Is Wilm’s Tumor A Serious Condition & Can It Be Reversed?

Wilm’s tumor also known as nephroblastoma occurs due to the mutation in the WT gene (Wilms Tumor 1 & 2 genes). It is most commonly seen in children less than six years of age with a median age of about 3 years.

Is Wilm's Tumor A Serious Condition?

Is Wilm’s Tumor A Serious Condition?

It is a malignant tumor of kidneys which means it can metastasize that is it can spread to other parts of the body which makes it a very serious condition and requires immediate treatment. Delay of the treatment can result in life-threatening consequences and even fatal to your child.

It also has few syndromic associations with it like Beckwith Weidman syndrome, WAGR syndrome, Denys Drash syndrome, Edward syndrome which basically means that it can also occur adjacent to other diseases and can be more dangerous than occurring alone.

It is a malignant tumor of the kidneys metastasizing especially in the lungs. It occurs at the upper pole of the kidneys and can be unilateral or bilateral. It is a very large tumor presents as an abdominal mass on palpation. It can present as abdominal pain, fever and can be associated with hematuria (i.e. blood in urine), hypertension, difficulty in urination, respiratory symptoms like cough, etc. Various investigations like CT scan, MRI, abdominal ultrasound, a renal biopsy can confirm the diagnosis of Wilm’s tumor. It is a radio and chemotherapy responsive tumor. (1)

Can Wilm's Tumor Be Reversed?

Can Wilm’s Tumor Be Reversed?

Although, being malignant many tumors are not curable but this tumor has a specialty that even being a malignant tumor it can be treated successfully in more than 90% cases and has very good prognosis which means that patient can live a healthy life after successful treatment. It also has a very low recurrence rate.
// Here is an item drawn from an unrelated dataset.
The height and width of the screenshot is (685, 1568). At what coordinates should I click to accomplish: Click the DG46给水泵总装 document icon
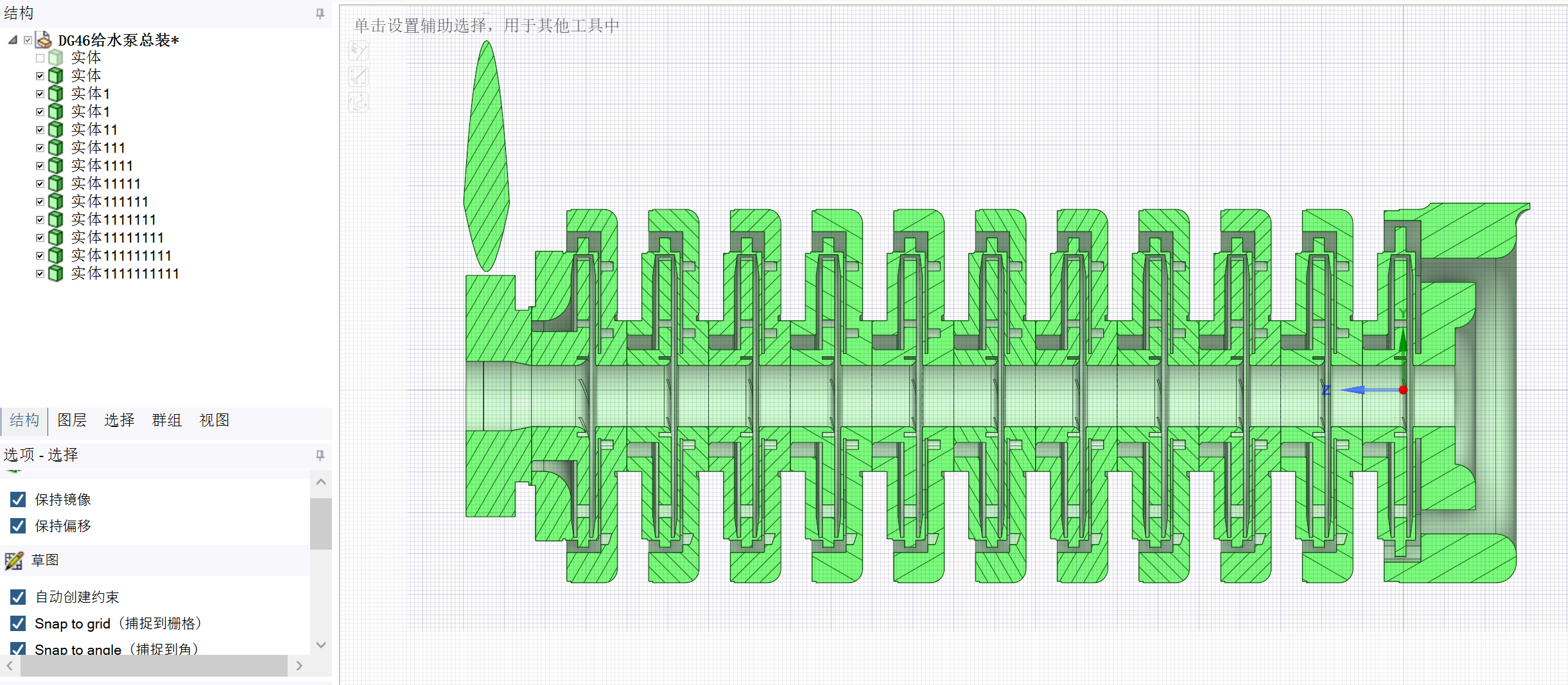pos(44,40)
The survival rate in children suffering from it is about 90% and even above sometimes when detected in early stages like stage 1 or stage 2.

The best treatment available and also the treatment of choice is surgery which consists of removal of the kidney affected known as nephrectomy that is the removal of the affected kidney. It may be unilateral or bilateral depending upon the involvement of the kidneys in the tumor. If kidney involvement is bilateral then bilateral nephrectomy is usually associated with renal failure. In unilateral nephrectomy the other kidney which is unaffected can take over the function of both kidneys and patient can live a normal and healthy life without any complication whereas in bilateral nephrectomy patient has to be kept either on dialysis or a renal transplant is required so as to perform the function of kidneys in the body.
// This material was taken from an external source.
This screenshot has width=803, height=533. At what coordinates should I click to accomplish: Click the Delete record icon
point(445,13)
Medical Treatment: Various anticancer drugs are used in the treatment of Wilm’s tumor. The treatment regimen followed is based on the staging of the tumor and is divided into 2 types.
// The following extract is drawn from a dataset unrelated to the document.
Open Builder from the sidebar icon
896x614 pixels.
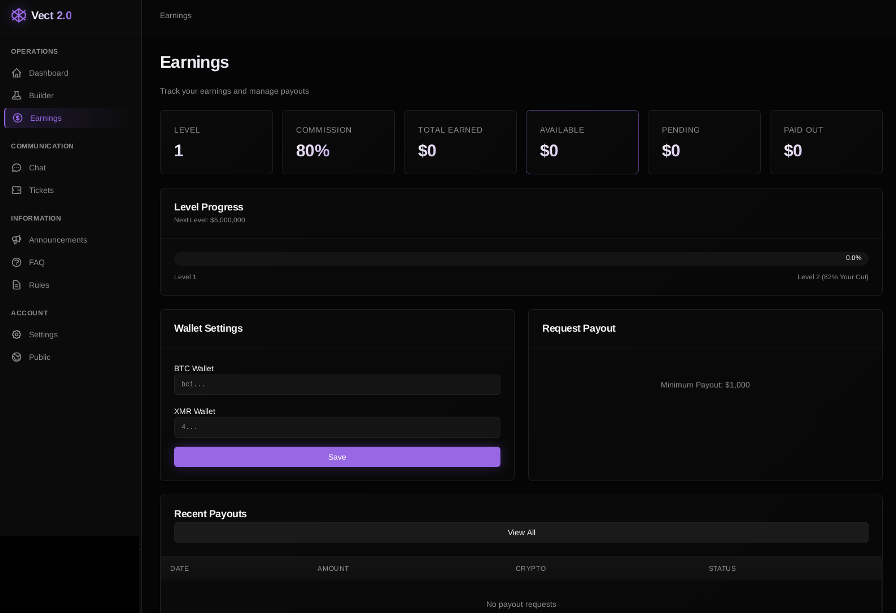point(16,95)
  1. Regimen 1: Dactinomycin, Vincristine, Adriamycin(doxorubicin)
  2. Regimen 2: Regime 1 drugs plus cyclophosphamide and etoposide

Folinic acid tablets and iron therapy can be given for the fast recovery of the normal cells from the anticancer drugs. Chemotherapy is started just after the nephrectomy to prevent further spreading of cancer in the body. If there is bilateral involvement of the kidneys then only chemotherapy can be given for two years. Continuous monitoring is required with the help of an abdominal ultrasound and CT scan to check for the metastasis and the staging of the tumor.

Radiotherapy: If the tumor is large or in the advanced stage then radiotherapy has also to be given. It increases the survival rate from 50% to 80% even in most advanced cases of the tumor which implies its high curability and reversal rate. (2)

Conclusion

Although it is an anaplastic and malignant tumor with high malignant potential to lungs and other body parts it has a high reversibility rate. The prognosis stands at 90% reversibility with appropriate surgical and medical treatment which is a very relieving factor for a malignant tumor. Early detection and treatment are the keys to the success of the cure of Wilm’s tumor.

References:

  1. Breslow N, Olshan A, Beckwith JB, Green DM. Epidemiology of Wilms tumor. Med Pediatr Oncol. 1993. 21(3):172-81. [Medline].
  2. Paulino AC, Wilimas J, Marina N, et al. Local control in synchronous bilateral Wilms tumor. Int J Radiat Oncol Biol Phys. 1996 Oct 1. 36(3):541-8. [Medline].